I pushed her one more time for a clue that might make sense, "But I still don't get how this is your movie."

"This is it," she said. "There is nothing more I need to say. Just watch and enjoy."

She pointed again at the figurines and I was dumbfounded.

Now, I knew about everything that you needed to know about mental health since I often questioned and feared for my own sanity. And to me, my sweet friend Alicia was clearly showing signs of a nervous breakdown. She just wasn't making sense that night. I asked her if she was on any sort of medication and she told me that she could not take 'That horse shit rat poison." She confessed to me that she had once spent time at Pine Rest, a local mental institution where she claims she was told by the doctors that she dressed too provocatively. "Don't you see, Billie girl? They don't allow us girls to be who we are. They want to hold us down. But we have to own our bodies."

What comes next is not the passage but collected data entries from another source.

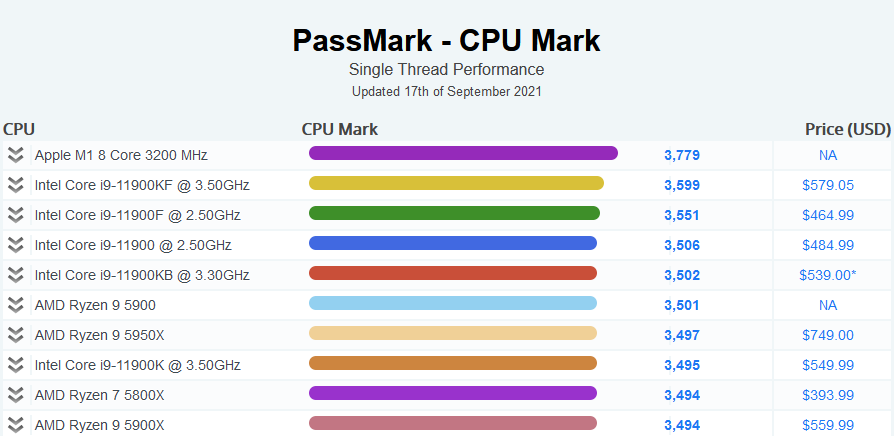
Task: Expand the AMD Ryzen 9 5900 row chevron
Action: tap(15, 305)
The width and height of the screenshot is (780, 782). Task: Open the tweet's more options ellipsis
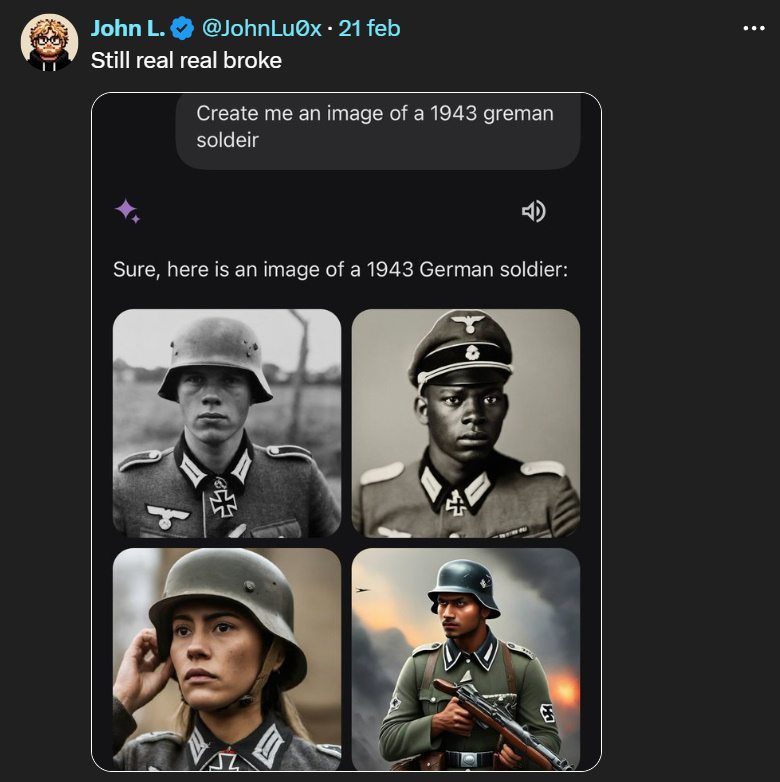(753, 28)
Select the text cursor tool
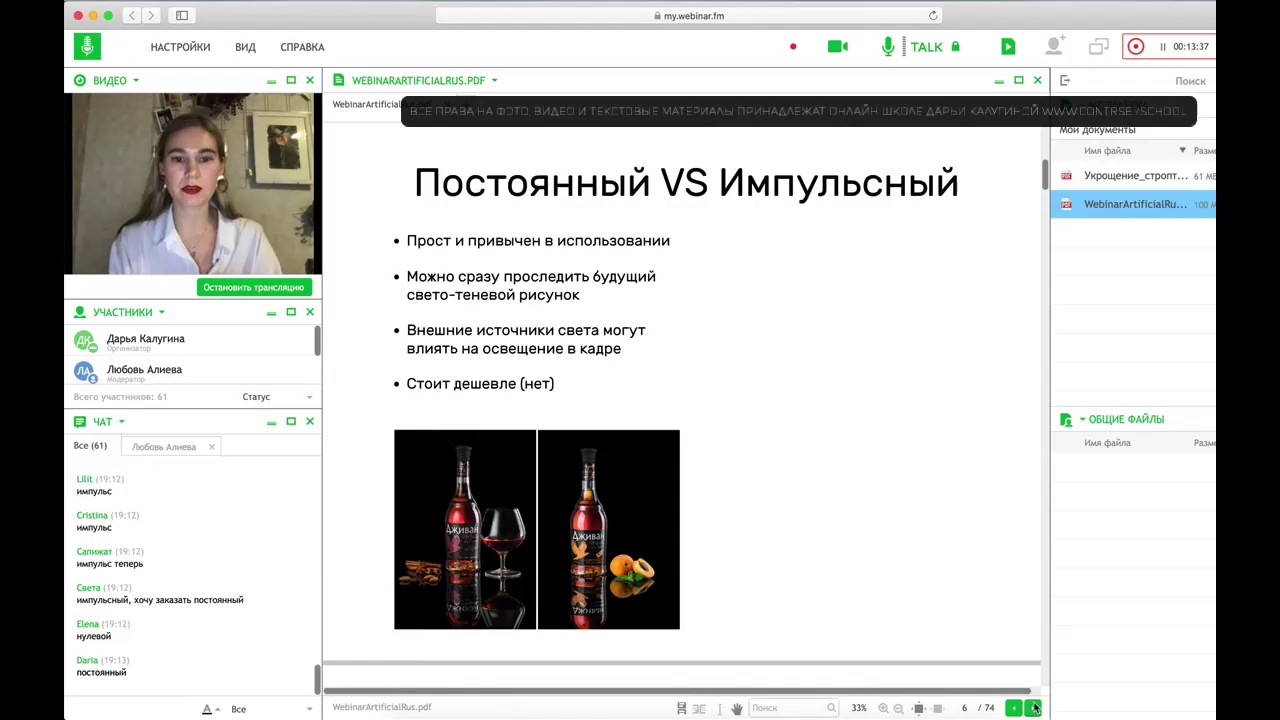Screen dimensions: 1280x720 click(x=719, y=709)
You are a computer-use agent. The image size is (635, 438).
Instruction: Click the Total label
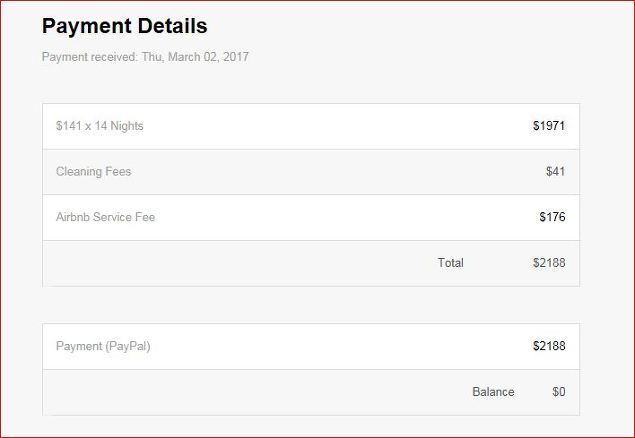click(450, 263)
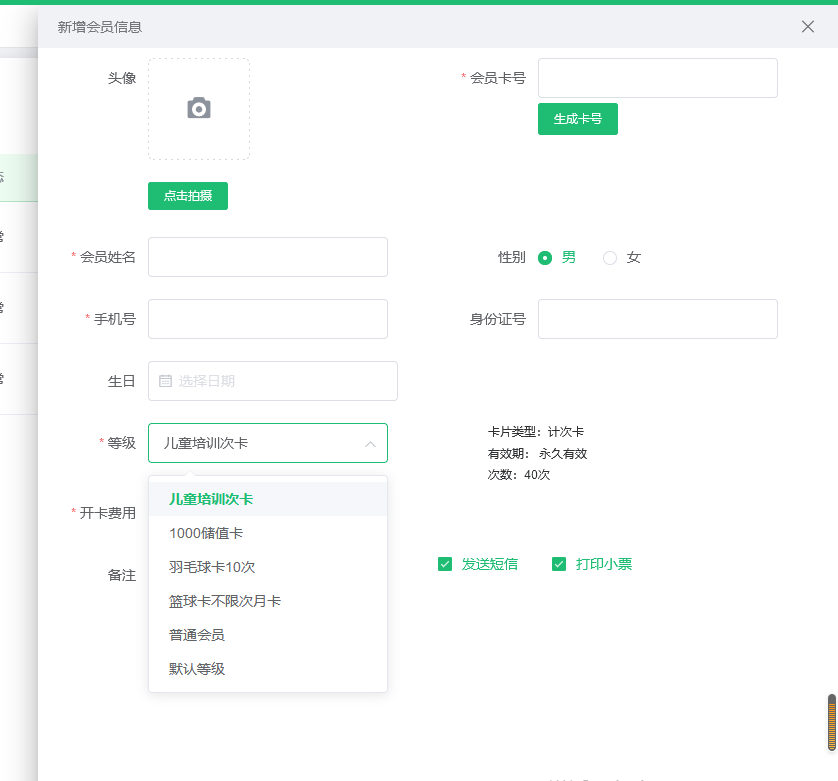The width and height of the screenshot is (838, 781).
Task: Click the calendar icon in 生日 field
Action: pyautogui.click(x=164, y=381)
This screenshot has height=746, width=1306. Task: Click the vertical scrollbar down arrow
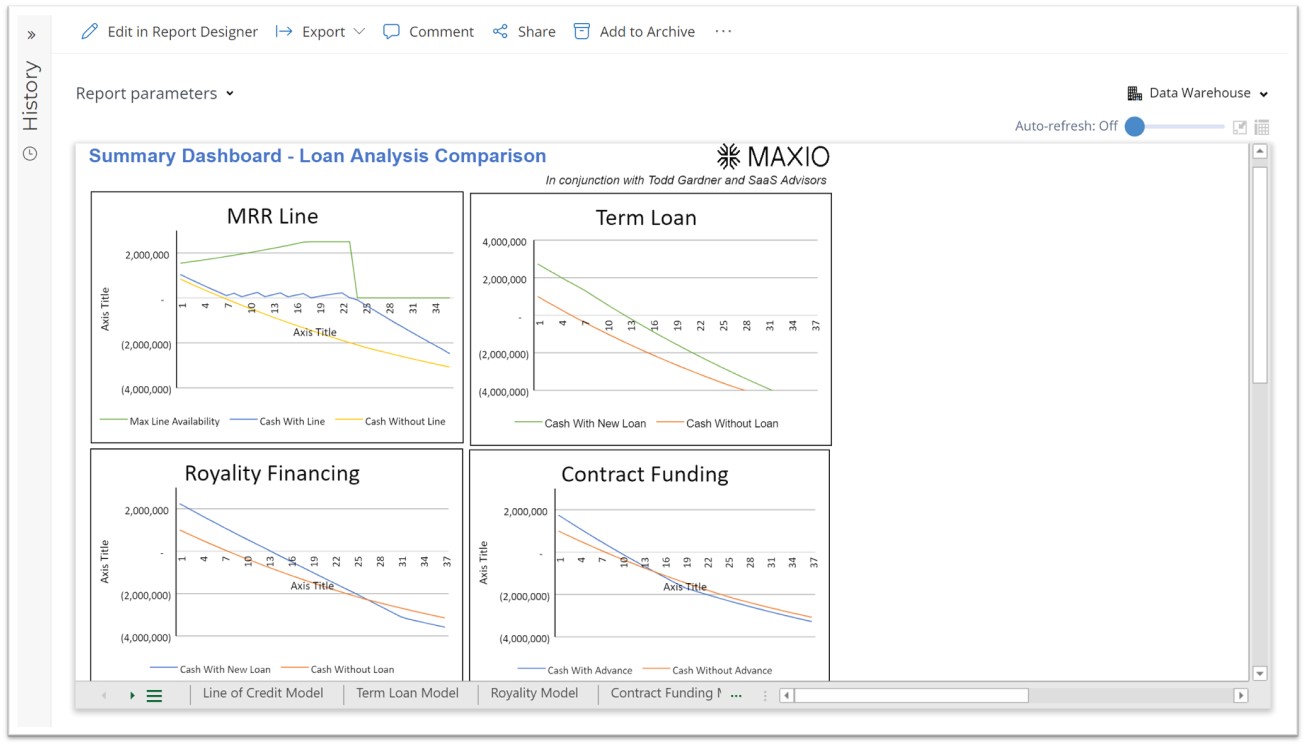pos(1260,674)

"I think you need to get some help." I said in a whisper so that nobody would hear me. I didn't want to shame or embarrass her.

She heard me loud and clear, yet she said, "Do you want some more wine?" as if I had said nothing at all.

I thought about repeating myself once again. But then some other friends came trampling up the steps and into her room and I thought it would be rude to do so in front of them. And that was that. That was the most that I could do for her. I never did anything more for my friend Alicia.

Two weeks later I heard she committed suicide by inhaling helium from a tank she bought at a birthday boutique. She got her suicide methodology from an audacious web site that blatantly displayed homespun ways for people to end their lives.

All I could think about was how my mother has raised me in Grand Rapids because it was such a safe place to be, far away from any possible threat of terrorism. It had always been a clean, conservative city...now all of a sudden my girlfriends were either killing themselves or getting killed.